But I can’t help feeling that England and subsequently the United Kingdom occupy a bit of grey area. No-one would ever say that the UK is a Latin country - but at the same time, it’s not quite one-hundred-percent Northern either. The language itself is an odd mix, Germanic origins and an underlying Germanic grammar but with Latin words making-up more than half the vocabulary.

English stereotypes are likewise mixed: the English have somehow managed to acquire the dour puritan work ethic of Northern Europe without the famous German efficiency or Scandinavian inventiveness. Don’t think I’m just knocking the Brits either - Australians have a “she’ll be right” attitude to not doing a job properly without the joie de vivre or work-life balance of the Latin countries.

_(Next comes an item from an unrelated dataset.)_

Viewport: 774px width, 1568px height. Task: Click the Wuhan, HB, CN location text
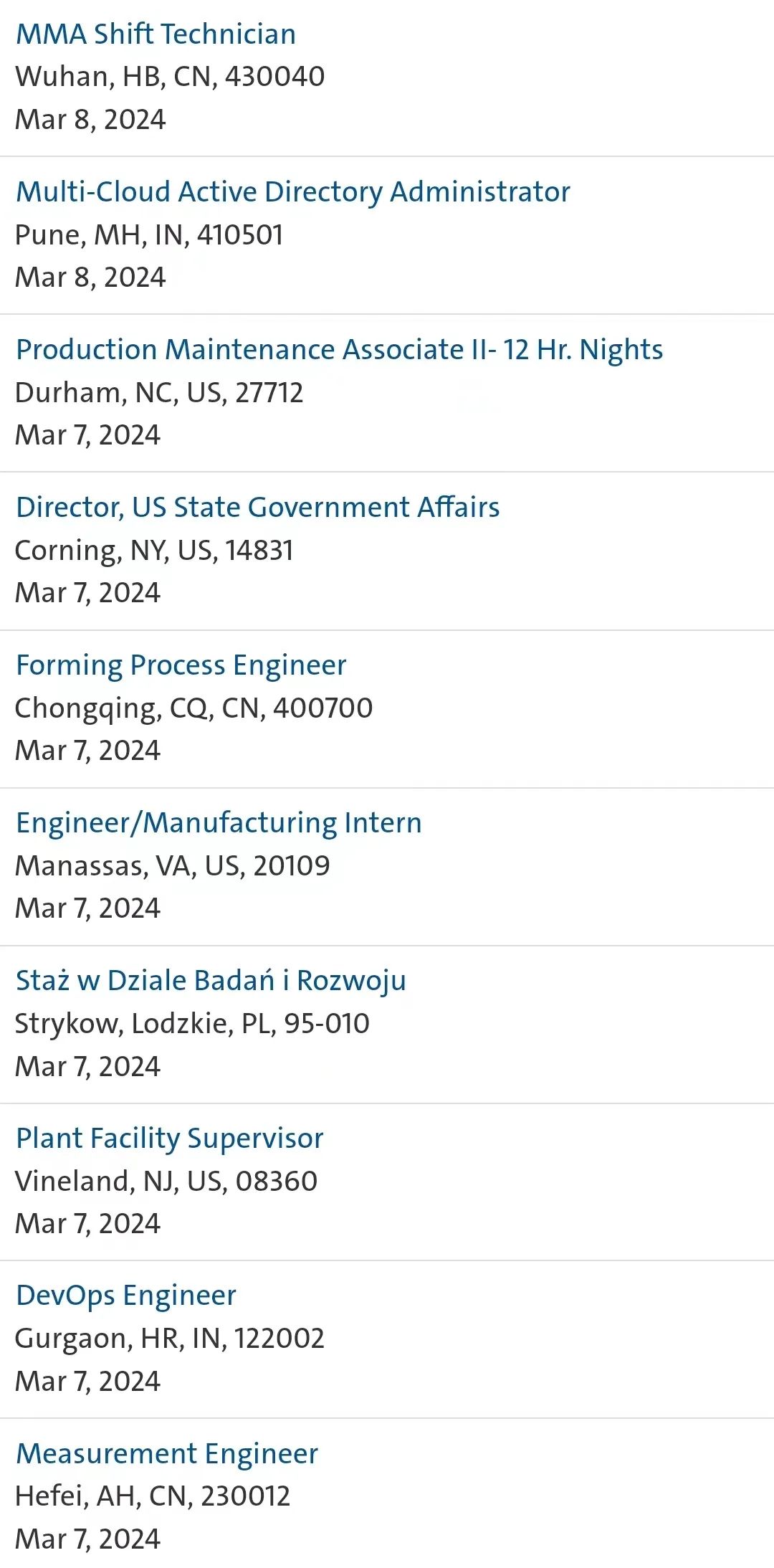pos(170,77)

Hmmm, best of both worlds really.

But, actually these are just facile national stereotypes. The point that I really want to make is that too often the French heritage in English is forgotten. Whilst 20th century English writers like Thomas Hardy and J.R.R. Tolkien rejoiced in digging-up old English and Anglo-Saxon words, with their homely and honest connotations (consider Thomas Hardy’s “Hap”), only advertising executives and the worst types of academia have taken an interest in the French and Latin words in English.

Image via Tom Häkkinen
Bordeaux, capital of Aquitaine,  was ruled by the King
of England for 300 years, or was it that for 300 years the
Kings of England were from Anjou or Aquitaine?
But there are fantastic words derived from French too. As well as almost all the words relating gouvernance and justice, also the words that have connotations that are Royal and Grand, there are Anglo-Saxon equivalents for these words but Kingly and Great take-on a whole new level of meaning when said in French. French gives us glorious words - like Glory, as well as the pompous like importune and impostor (and yes - pompous also came to Middle English via the Old French pompeux).

But I might leave you with a favourite for rich connotations and a lovely etymology: consider “journey” from journée as in bonne journée, it originally only meant a day’s travel or a day’s work but in English the word seems to have exemplified Bilbo’s attitude to a going out for the day - which says a lot about the English:

Remember what Bilbo used to say: It's a dangerous business, Frodo, going out your door. You step onto the road, and if you don't keep your feet, there's no knowing where you might be swept off to.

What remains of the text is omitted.